WASHINGTON -- The Democratic Leadership Council's new 10-point program is, as DLC President Al From put it, a "progressive alternative" to the 10-point "Contract With America" embraced by the new Republican majority in the House of Representatives. It includes some innovative and thoughtful approaches to governmental reform.
The critical difference is that most of the Republican plan is likely to be passed by the House, while the DLC program can serve as no more than a topic for debate within the Democratic Party. It has the support of neither the White House nor the party leadership in Congress.
And the ratio of moderately conservative Democrats, those most likely to identify with the DLC, to liberals has declined in both houses as a result of the debacle the party suffered in the 1994 elections.
What is missing in both the Republican and DLC approaches is the kind of direct attack on entitlement programs that everyone in both parties, first, recognizes is needed for any realistic attack on the federal deficit and, second, understands is politically impossible.
The DLC obviously made a conscious effort to avoid being accused of me-too-ism in trying to compete with that Republican contract. The two programs overlap directly on only two or three particulars. The Democrats' plan omits such obvious political crowd-pleasers as a balanced budget amendment and the line-item veto, and differs in its approach to such problems as welfare reform.
But the DLC program inevitably will be seen -- correctly -- as an appeal beamed largely to the middle-class voters who deserted the Democrats in such huge numbers in the 1994 elections and have become the prime target for the Republicans.
And the fact that the Democrats' plan is so different from anything the White House has been willing to embrace will mean that it also is seen as an expression of dissatisfaction with President Clinton and such liberal leaders in Congress as the new House minority leader, Richard Gephardt.
There is, of course, some obvious irony in this. As governor of Arkansas, Clinton was an active leader of the council, serving as its chairman until he stepped aside to begin his campaign for president in 1991. During that campaign, moreover, the DLC credential was one of those that candidate Clinton used to define himself as a "New Democrat" or "different kind of Democrat" rather than a linear descendant of such liberal standard-bearers as Walter Mondale in 1984 and Michael Dukakis in 1988.
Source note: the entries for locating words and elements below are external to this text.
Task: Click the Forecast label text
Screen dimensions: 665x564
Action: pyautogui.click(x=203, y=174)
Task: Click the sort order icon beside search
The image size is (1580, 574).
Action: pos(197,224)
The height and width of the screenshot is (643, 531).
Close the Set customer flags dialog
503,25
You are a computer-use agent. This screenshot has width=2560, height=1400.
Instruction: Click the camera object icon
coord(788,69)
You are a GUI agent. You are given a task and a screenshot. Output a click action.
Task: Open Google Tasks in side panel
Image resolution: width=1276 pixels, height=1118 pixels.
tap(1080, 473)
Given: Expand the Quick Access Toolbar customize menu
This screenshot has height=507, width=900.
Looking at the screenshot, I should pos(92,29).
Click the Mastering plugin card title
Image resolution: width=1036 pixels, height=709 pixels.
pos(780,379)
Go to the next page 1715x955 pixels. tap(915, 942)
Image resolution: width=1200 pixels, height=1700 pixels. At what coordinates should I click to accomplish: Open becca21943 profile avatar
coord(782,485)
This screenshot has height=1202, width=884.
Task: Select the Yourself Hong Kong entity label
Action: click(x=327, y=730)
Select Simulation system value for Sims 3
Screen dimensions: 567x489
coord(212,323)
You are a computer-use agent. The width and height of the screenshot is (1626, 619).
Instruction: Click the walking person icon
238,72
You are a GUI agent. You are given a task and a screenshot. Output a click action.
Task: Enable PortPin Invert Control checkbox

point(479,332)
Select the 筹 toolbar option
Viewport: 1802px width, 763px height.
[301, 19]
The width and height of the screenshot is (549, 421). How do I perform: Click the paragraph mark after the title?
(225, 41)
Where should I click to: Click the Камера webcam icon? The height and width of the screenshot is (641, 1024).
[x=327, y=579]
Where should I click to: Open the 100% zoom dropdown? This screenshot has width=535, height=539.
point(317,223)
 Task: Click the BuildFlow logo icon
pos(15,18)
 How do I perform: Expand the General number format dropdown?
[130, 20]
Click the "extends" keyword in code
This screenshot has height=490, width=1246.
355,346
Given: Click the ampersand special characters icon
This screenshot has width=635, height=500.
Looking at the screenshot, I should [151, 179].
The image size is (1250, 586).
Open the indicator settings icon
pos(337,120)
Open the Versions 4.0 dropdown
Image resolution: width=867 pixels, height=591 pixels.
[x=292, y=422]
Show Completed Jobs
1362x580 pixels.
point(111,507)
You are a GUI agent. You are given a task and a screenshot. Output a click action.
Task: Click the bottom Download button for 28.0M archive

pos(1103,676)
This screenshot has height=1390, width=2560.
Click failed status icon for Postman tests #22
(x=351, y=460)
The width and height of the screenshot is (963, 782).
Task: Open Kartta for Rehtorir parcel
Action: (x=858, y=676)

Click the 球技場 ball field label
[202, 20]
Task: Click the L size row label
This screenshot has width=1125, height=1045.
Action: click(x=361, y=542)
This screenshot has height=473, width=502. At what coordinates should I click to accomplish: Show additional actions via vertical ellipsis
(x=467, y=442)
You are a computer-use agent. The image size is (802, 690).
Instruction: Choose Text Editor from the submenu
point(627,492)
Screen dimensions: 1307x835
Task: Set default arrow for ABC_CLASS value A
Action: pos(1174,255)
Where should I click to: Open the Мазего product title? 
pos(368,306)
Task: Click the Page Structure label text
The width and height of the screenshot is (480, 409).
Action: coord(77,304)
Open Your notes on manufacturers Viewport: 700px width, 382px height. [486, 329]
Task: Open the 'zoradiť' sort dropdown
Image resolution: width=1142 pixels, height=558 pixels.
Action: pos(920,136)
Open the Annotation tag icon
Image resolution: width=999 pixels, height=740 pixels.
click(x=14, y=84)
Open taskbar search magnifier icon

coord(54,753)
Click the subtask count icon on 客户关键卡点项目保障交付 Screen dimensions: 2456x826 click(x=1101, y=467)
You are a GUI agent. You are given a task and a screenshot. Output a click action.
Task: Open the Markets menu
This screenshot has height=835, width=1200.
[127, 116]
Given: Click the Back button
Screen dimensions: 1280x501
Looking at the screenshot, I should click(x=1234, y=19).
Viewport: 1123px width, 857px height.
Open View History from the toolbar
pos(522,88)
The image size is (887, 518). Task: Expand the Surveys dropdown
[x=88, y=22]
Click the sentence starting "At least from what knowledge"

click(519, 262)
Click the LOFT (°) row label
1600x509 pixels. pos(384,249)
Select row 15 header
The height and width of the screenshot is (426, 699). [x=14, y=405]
Now the only inference that can be drawn from the new DLC program is that the group has decided -- as did many voters -- that Clinton had shown himself to be too much the conventional liberal once he took office.
There is some foundation for complaints about Clinton's liberalism. The attempt to change the rules on homosexuals in the armed forces would fit into that category, as would his support for gun control and a largely government-directed solution to the health care problem. The early approval of the family leave bill fulfilled a longstanding goal of liberals.
But the notion that voters were reacting on the basis of ideological labels in the 1994 elections misses the point the voters were making in their attack on the controlling Democrats. What they were saying was that the political establishment, largely Democratic, had become at once too isolated from their concerns and too intrusive in their solutions.
In terms of Clinton specifically, the polls suggest, the voters were saying that he has not convinced them he is a strong leader controlling the government and using it in ways to deal with their problems. And that is not a perception that is going to be corrected by putting forward a 10-point program and pressuring the president to accept it.
The DLC was created 10 years ago as a response to the Mondale defeat to offer a national organization with which more conservative Democrats could identify themselves without risking scorn from their constituents.
But the DLC is in no position to imagine it can write an agenda for the debate ahead on national directions. Unlike the Republicans, they don't have the votes.